Angst vor der Wende der Wende

■ Leipziger Reaktionen auf die Wiedervereinigungsdebatte: Verdrängung und Protest

„Das Land bricht auseinander, und die da vorne unterhalten sich über die Geschäftsordnung“, meint der Journalist neben mir. Es ist Dienstag abend, Karl-Marx-Universität, Hörsaal 19. Die Leipziger Oppositionsgruppen hatten zur Diskussion geladen. Aber statt über die Demonstration vom Montag zu reden, statt sich Gedanken zu machen über die Pfiffe für Michael Arnold vom Forum, der sich auf dem Platz gegen die Wiedervereinigung ausgesprochen hatte, geht's nur um Bürokratie. Wer gründet eine Partei, wer will nur Initiativgruppe sein, Neuwahlen im Herbst 1990 oder besser später, das sind die Themen. Und die Abgrenzung der Gruppen voneinander beschäftigt die Gemüter: Darf einer vom Neuen Forum auch im Demokratischen Aufbruch mitmachen? Nimmt die SDP auch Kommunisten auf? Die Studenten und Bürger, die gekommen sind, intervenieren nicht und schicken brav ihre Fragezettelchen vorne aufs Podium. Mag sein, daß Stunden später auch über den neuen Nationalismus und über die Angst vor dem Ausverkauf der DDR diskutiert wurde - nach eineinhalb Stunden verlasse ich den Saal. Ich denke, ich bin im falschen Film.
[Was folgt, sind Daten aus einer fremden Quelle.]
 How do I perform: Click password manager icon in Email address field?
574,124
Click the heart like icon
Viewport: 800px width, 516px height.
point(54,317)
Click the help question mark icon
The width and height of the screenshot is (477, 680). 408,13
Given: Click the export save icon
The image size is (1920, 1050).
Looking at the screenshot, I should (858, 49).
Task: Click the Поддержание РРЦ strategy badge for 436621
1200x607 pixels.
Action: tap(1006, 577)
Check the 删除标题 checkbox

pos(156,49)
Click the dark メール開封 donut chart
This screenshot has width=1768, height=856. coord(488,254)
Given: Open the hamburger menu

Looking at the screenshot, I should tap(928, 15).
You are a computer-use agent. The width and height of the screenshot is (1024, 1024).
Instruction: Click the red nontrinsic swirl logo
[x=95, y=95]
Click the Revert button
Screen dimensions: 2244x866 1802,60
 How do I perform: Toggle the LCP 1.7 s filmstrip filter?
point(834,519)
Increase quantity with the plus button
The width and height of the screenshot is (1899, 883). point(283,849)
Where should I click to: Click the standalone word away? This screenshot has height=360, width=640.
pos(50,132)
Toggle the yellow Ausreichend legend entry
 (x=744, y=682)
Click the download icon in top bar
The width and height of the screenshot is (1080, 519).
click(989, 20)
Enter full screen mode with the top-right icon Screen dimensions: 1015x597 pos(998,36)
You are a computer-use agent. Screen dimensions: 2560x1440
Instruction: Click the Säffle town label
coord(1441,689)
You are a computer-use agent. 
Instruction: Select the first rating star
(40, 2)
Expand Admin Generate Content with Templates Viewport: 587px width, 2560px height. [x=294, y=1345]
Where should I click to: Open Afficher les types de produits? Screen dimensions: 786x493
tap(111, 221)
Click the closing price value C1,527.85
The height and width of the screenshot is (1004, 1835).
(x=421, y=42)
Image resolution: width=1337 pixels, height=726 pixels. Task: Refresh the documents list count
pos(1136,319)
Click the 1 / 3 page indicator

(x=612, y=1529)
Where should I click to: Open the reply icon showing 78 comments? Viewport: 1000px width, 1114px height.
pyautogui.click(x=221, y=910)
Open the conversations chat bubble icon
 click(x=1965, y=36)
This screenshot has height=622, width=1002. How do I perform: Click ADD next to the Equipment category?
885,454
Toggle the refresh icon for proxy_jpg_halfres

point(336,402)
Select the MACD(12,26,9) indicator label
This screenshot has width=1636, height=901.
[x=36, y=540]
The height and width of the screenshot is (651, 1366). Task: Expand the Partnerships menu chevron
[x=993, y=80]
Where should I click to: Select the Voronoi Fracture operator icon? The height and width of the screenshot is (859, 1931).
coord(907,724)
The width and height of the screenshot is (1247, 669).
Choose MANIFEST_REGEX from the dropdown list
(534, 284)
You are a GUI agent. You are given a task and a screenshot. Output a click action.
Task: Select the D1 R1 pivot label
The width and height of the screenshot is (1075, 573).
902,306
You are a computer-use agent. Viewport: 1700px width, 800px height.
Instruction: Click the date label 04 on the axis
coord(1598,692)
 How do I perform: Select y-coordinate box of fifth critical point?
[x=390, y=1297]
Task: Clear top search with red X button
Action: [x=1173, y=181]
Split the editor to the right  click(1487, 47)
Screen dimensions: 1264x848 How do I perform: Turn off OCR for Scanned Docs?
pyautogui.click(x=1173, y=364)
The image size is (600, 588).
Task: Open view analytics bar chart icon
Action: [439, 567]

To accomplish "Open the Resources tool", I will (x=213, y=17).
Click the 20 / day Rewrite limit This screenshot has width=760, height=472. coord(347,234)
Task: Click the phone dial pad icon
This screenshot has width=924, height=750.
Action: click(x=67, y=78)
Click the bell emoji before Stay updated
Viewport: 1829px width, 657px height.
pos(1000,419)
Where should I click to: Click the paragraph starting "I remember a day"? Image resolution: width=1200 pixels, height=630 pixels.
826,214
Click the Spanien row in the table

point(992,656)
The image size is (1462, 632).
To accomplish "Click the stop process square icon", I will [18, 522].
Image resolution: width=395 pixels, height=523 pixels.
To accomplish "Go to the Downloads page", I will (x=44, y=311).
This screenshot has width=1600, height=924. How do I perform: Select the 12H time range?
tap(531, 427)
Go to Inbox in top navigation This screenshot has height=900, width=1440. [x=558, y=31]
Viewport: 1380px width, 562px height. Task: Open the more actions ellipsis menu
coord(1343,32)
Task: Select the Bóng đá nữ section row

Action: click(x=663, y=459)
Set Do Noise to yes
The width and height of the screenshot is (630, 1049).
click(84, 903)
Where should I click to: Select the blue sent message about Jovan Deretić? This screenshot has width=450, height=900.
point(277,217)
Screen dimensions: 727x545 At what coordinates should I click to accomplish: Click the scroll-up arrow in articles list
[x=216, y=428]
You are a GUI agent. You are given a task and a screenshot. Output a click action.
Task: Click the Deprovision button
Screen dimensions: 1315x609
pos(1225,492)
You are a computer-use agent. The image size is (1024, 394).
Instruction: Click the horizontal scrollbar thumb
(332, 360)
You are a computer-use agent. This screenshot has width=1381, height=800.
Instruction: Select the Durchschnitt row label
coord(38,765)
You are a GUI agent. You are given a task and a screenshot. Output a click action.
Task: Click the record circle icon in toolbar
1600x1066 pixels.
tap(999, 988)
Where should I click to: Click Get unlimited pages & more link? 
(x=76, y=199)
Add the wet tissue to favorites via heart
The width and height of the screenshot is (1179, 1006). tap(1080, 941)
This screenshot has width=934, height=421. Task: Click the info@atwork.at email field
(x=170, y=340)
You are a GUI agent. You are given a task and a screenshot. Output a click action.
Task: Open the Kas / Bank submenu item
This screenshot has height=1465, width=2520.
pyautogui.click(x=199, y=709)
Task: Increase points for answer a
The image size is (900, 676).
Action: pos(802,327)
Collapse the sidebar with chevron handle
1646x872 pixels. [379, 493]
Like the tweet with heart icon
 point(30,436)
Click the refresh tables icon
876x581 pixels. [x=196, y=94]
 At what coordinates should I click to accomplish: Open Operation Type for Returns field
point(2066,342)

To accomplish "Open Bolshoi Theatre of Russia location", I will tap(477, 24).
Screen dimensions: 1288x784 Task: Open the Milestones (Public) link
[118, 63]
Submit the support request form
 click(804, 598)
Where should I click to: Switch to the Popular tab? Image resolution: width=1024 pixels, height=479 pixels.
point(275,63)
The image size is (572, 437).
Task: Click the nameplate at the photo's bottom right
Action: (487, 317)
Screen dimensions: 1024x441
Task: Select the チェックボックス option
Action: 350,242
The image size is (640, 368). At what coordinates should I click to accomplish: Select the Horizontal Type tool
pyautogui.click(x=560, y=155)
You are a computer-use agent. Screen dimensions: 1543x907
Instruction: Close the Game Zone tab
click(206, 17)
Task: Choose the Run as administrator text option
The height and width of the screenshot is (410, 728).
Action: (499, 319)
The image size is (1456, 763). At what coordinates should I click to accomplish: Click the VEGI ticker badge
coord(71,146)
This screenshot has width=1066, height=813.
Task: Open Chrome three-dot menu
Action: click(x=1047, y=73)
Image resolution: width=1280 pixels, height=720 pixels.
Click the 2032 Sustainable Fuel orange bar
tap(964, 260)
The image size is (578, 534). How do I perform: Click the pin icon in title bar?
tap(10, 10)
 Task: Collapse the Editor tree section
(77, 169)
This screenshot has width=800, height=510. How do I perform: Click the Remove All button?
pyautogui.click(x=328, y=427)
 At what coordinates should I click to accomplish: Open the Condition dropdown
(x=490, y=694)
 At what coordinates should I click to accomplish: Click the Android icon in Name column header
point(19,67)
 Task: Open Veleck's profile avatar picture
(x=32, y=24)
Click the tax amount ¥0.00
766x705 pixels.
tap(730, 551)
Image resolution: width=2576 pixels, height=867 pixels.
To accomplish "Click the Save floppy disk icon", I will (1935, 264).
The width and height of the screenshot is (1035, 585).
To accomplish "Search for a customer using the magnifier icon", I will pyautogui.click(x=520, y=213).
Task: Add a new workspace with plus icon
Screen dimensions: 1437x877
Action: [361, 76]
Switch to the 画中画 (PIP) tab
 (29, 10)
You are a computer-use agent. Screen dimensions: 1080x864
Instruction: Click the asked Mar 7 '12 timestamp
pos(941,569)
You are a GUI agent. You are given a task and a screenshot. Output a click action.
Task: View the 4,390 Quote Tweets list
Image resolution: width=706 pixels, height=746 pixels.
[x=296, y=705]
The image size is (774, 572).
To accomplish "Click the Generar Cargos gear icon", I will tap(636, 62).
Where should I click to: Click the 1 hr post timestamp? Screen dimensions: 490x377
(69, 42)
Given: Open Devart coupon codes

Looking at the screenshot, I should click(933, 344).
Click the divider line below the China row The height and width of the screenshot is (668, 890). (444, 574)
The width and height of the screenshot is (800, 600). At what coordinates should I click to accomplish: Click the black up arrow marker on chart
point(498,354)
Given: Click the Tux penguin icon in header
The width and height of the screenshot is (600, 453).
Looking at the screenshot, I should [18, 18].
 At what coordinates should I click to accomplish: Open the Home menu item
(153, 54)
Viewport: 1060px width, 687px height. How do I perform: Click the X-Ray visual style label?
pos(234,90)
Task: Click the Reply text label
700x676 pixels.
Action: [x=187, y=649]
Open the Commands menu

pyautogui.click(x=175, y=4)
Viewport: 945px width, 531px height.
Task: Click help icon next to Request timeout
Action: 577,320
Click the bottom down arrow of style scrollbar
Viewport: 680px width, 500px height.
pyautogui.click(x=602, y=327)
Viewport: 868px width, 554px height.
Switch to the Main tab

Die Teilnehmer und Veranstalter der Leipziger Dokumentarfilmwoche haben schneller reagiert. Schon am Montag abend hatten einige bei einer Diskussion zum eben gelaufenen Wettbewerbsfilm spontan eine Erklärung verfaßt. Dort heißt es: „Mit Sorge verfolgen wir, daß in der Montagsdemonstration in Leipzig nationalistische Tendenzen hörbar wurden. Der Fortschritt in der DDR darf kein Zurück in ein Deutschland von einst sein. Parolen, die die Wiedervereinigung fordern, weisen ins Gestern. Die Revolution in der DDR, die auch außerhalb der DDR-Grenzen Hoffnungen auf einen reformierten, demokratischen Sozialismus ausgelöst hat, darf nicht in nationalistischem Taumel ertränkt werden.“ Inzwischen hat sich auch das Festivalkomitee der Erklärung angeschlossen.

Roland Steiner, dem Regisseur des Skinhead-Films Unsere Kinder ist die Erklärung allerdings nicht scharf genug. In einer Zusatzerklärung im Festivalbulletin vom Mittwoch kritisiert er die ungenaue Formulierung: „Diese Parolen weisen nicht nur ins Gestern, sondern sind zugleich auch ein Hinweis auf eine mindestens unzulängliche Politik der immer noch führenden gesellschaftlichen Kräfte.“ Er fordert eine offensive Auseinandersetzung mit dem neuen Nationalismus. Deshalb sind er und die Regisseurin Helke Misselwitz (Winter ade) am Dienstag abend nach der 20-Uhr -Vorstellung aufs Podium gegangen - ein Novum auf dem Filmfestival - und haben in Anwesenheit des Festivaldirektors Trisch den Aufruf Christa Wolfs verlesen und zur Unterschrift aufgefordert. Seitdem geht hier kaum noch einer ins Kino. Man diskutiert nicht mehr über Filmästhetisches, sondern nur noch über die Angst vor der Wende der Wende.